Word for word, set down every record that appears below.

[[ DATA EXCERPTS open ]]

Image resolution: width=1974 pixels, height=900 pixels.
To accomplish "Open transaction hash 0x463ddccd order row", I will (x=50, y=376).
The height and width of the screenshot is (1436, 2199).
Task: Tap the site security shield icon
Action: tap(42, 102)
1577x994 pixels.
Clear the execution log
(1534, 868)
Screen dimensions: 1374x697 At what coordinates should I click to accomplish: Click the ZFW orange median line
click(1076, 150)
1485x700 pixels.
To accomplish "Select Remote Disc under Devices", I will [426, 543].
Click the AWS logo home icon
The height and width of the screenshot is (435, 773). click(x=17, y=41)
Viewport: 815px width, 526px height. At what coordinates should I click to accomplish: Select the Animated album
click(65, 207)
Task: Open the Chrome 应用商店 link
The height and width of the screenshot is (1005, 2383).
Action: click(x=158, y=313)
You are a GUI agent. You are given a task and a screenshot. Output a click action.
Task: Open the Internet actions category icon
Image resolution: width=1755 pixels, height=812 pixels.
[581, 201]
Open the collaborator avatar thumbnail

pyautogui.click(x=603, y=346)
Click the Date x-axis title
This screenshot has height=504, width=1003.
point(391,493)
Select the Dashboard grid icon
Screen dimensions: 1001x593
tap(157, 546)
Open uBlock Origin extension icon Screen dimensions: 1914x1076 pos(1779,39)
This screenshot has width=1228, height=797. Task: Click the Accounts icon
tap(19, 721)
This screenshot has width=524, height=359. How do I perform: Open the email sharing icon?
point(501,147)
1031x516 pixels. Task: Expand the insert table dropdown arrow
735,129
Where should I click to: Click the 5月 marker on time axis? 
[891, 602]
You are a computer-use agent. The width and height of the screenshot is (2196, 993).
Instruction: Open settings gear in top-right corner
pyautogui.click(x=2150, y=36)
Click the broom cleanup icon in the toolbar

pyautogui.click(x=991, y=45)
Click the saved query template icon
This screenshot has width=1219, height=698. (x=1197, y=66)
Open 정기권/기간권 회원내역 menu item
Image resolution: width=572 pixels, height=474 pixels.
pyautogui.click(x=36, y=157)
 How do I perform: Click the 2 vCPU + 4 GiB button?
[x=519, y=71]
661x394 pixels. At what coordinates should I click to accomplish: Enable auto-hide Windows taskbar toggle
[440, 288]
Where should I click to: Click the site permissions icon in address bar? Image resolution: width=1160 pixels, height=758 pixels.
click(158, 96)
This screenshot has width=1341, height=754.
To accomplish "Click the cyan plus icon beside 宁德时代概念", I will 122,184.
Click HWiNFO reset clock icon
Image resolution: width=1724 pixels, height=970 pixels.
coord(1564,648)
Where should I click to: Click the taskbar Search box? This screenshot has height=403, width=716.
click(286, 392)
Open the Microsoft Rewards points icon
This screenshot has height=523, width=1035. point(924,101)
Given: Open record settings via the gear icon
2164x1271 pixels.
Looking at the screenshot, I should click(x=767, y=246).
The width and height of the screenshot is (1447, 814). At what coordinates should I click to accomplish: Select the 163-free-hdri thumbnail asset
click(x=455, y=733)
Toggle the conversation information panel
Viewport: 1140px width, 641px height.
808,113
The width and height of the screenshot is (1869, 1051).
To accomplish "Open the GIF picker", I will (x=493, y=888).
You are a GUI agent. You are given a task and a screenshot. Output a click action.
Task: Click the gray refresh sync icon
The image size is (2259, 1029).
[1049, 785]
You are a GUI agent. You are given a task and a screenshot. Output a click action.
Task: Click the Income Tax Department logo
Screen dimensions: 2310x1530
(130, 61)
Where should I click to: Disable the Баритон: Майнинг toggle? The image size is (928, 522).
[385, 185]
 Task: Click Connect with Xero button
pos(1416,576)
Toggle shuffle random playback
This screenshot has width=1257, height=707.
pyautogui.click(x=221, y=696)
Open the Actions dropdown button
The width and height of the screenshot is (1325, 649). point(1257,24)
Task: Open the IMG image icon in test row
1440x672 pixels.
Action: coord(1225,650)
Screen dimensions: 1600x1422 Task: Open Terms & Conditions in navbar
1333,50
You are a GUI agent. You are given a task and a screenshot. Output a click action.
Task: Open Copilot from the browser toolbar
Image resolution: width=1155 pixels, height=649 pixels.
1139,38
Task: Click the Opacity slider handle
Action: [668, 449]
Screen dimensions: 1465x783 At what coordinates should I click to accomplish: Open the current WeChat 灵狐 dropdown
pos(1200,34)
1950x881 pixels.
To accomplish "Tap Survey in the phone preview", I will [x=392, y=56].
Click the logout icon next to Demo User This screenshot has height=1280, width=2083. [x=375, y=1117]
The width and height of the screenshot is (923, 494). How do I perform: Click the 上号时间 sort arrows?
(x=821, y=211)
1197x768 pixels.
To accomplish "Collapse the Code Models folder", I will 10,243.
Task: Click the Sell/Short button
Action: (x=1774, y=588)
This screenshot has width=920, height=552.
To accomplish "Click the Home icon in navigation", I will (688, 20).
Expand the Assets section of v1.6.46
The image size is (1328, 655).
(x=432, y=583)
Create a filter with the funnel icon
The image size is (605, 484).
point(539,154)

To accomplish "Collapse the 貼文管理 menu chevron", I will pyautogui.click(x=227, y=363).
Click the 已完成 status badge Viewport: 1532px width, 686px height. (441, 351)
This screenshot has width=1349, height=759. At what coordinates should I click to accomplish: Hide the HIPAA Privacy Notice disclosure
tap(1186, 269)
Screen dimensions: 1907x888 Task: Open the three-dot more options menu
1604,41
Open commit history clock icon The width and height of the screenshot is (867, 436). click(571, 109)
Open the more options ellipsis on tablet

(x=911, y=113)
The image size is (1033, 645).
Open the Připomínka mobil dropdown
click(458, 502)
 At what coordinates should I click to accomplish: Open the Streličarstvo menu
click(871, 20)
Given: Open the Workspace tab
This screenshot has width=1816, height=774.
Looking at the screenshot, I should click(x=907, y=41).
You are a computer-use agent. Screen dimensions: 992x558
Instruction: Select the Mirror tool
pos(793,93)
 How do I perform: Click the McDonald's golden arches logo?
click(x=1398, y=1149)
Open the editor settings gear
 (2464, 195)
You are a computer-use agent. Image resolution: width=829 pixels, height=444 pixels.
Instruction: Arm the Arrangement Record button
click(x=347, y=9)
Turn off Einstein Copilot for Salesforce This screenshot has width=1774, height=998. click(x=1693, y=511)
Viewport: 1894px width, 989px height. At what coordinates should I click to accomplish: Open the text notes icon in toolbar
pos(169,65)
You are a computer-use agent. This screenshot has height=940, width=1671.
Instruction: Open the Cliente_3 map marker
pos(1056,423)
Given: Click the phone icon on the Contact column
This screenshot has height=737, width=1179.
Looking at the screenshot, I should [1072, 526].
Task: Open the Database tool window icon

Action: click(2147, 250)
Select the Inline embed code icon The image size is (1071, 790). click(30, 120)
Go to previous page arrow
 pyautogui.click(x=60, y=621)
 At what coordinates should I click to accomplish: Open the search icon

[[ DATA EXCERPTS closed ]]

*COMPLETED TASK*:
Image resolution: width=1974 pixels, height=900 pixels.
To accomplish "Open transaction hash 0x463ddccd order row", I will (x=50, y=376).
The height and width of the screenshot is (1436, 2199).
Task: Tap the site security shield icon
Action: tap(42, 102)
1577x994 pixels.
Clear the execution log
(1534, 868)
Screen dimensions: 1374x697 At what coordinates should I click to accomplish: Click the ZFW orange median line
click(1076, 150)
1485x700 pixels.
To accomplish "Select Remote Disc under Devices", I will [426, 543].
Click the AWS logo home icon
The height and width of the screenshot is (435, 773). click(x=17, y=41)
Viewport: 815px width, 526px height. At what coordinates should I click to accomplish: Select the Animated album
click(65, 207)
Task: Open the Chrome 应用商店 link
The height and width of the screenshot is (1005, 2383).
Action: click(x=158, y=313)
You are a GUI agent. You are given a task and a screenshot. Output a click action.
Task: Open the Internet actions category icon
Image resolution: width=1755 pixels, height=812 pixels.
[581, 201]
Open the collaborator avatar thumbnail

pyautogui.click(x=603, y=346)
Click the Date x-axis title
This screenshot has height=504, width=1003.
point(391,493)
Select the Dashboard grid icon
Screen dimensions: 1001x593
tap(157, 546)
Open uBlock Origin extension icon Screen dimensions: 1914x1076 pos(1779,39)
This screenshot has width=1228, height=797. Task: Click the Accounts icon
tap(19, 721)
This screenshot has width=524, height=359. How do I perform: Open the email sharing icon?
point(501,147)
1031x516 pixels. Task: Expand the insert table dropdown arrow
735,129
Where should I click to: Click the 5月 marker on time axis? 
[891, 602]
You are a computer-use agent. The width and height of the screenshot is (2196, 993).
Instruction: Open settings gear in top-right corner
pyautogui.click(x=2150, y=36)
Click the broom cleanup icon in the toolbar

pyautogui.click(x=991, y=45)
Click the saved query template icon
This screenshot has width=1219, height=698. (x=1197, y=66)
Open 정기권/기간권 회원내역 menu item
Image resolution: width=572 pixels, height=474 pixels.
pyautogui.click(x=36, y=157)
 How do I perform: Click the 2 vCPU + 4 GiB button?
[x=519, y=71]
661x394 pixels. At what coordinates should I click to accomplish: Enable auto-hide Windows taskbar toggle
[440, 288]
Where should I click to: Click the site permissions icon in address bar? Image resolution: width=1160 pixels, height=758 pixels.
click(158, 96)
This screenshot has width=1341, height=754.
To accomplish "Click the cyan plus icon beside 宁德时代概念", I will 122,184.
Click HWiNFO reset clock icon
Image resolution: width=1724 pixels, height=970 pixels.
coord(1564,648)
Where should I click to: Click the taskbar Search box? This screenshot has height=403, width=716.
click(286, 392)
Open the Microsoft Rewards points icon
This screenshot has height=523, width=1035. point(924,101)
Given: Open record settings via the gear icon
2164x1271 pixels.
Looking at the screenshot, I should click(x=767, y=246).
The width and height of the screenshot is (1447, 814). At what coordinates should I click to accomplish: Select the 163-free-hdri thumbnail asset
click(x=455, y=733)
Toggle the conversation information panel
Viewport: 1140px width, 641px height.
808,113
The width and height of the screenshot is (1869, 1051).
To accomplish "Open the GIF picker", I will (x=493, y=888).
You are a GUI agent. You are given a task and a screenshot. Output a click action.
Task: Click the gray refresh sync icon
The image size is (2259, 1029).
[1049, 785]
You are a GUI agent. You are given a task and a screenshot. Output a click action.
Task: Click the Income Tax Department logo
Screen dimensions: 2310x1530
(130, 61)
Where should I click to: Disable the Баритон: Майнинг toggle? The image size is (928, 522).
[385, 185]
 Task: Click Connect with Xero button
pos(1416,576)
Toggle shuffle random playback
This screenshot has width=1257, height=707.
pyautogui.click(x=221, y=696)
Open the Actions dropdown button
The width and height of the screenshot is (1325, 649). point(1257,24)
Task: Open the IMG image icon in test row
1440x672 pixels.
Action: coord(1225,650)
Screen dimensions: 1600x1422 Task: Open Terms & Conditions in navbar
1333,50
You are a GUI agent. You are given a task and a screenshot. Output a click action.
Task: Open Copilot from the browser toolbar
Image resolution: width=1155 pixels, height=649 pixels.
1139,38
Task: Click the Opacity slider handle
Action: [668, 449]
Screen dimensions: 1465x783 At what coordinates should I click to accomplish: Open the current WeChat 灵狐 dropdown
pos(1200,34)
1950x881 pixels.
To accomplish "Tap Survey in the phone preview", I will [x=392, y=56].
Click the logout icon next to Demo User This screenshot has height=1280, width=2083. [x=375, y=1117]
The width and height of the screenshot is (923, 494). How do I perform: Click the 上号时间 sort arrows?
(x=821, y=211)
1197x768 pixels.
To accomplish "Collapse the Code Models folder", I will 10,243.
Task: Click the Sell/Short button
Action: (x=1774, y=588)
This screenshot has width=920, height=552.
To accomplish "Click the Home icon in navigation", I will (688, 20).
Expand the Assets section of v1.6.46
The image size is (1328, 655).
(x=432, y=583)
Create a filter with the funnel icon
The image size is (605, 484).
point(539,154)

To accomplish "Collapse the 貼文管理 menu chevron", I will pyautogui.click(x=227, y=363).
Click the 已完成 status badge Viewport: 1532px width, 686px height. (441, 351)
This screenshot has width=1349, height=759. At what coordinates should I click to accomplish: Hide the HIPAA Privacy Notice disclosure
tap(1186, 269)
Screen dimensions: 1907x888 Task: Open the three-dot more options menu
1604,41
Open commit history clock icon The width and height of the screenshot is (867, 436). click(571, 109)
Open the more options ellipsis on tablet

(x=911, y=113)
The image size is (1033, 645).
Open the Připomínka mobil dropdown
click(458, 502)
 At what coordinates should I click to accomplish: Open the Streličarstvo menu
click(871, 20)
Given: Open the Workspace tab
This screenshot has width=1816, height=774.
Looking at the screenshot, I should click(x=907, y=41).
You are a computer-use agent. Screen dimensions: 992x558
Instruction: Select the Mirror tool
pos(793,93)
 How do I perform: Click the McDonald's golden arches logo?
click(x=1398, y=1149)
Open the editor settings gear
 (2464, 195)
You are a computer-use agent. Image resolution: width=829 pixels, height=444 pixels.
Instruction: Arm the Arrangement Record button
click(x=347, y=9)
Turn off Einstein Copilot for Salesforce This screenshot has width=1774, height=998. click(x=1693, y=511)
Viewport: 1894px width, 989px height. At what coordinates should I click to accomplish: Open the text notes icon in toolbar
pos(169,65)
You are a computer-use agent. This screenshot has height=940, width=1671.
Instruction: Open the Cliente_3 map marker
pos(1056,423)
Given: Click the phone icon on the Contact column
This screenshot has height=737, width=1179.
Looking at the screenshot, I should [1072, 526].
Task: Open the Database tool window icon

Action: click(2147, 250)
Select the Inline embed code icon The image size is (1071, 790). click(30, 120)
Go to previous page arrow
 pyautogui.click(x=60, y=621)
 At what coordinates should I click to accomplish: Open the search icon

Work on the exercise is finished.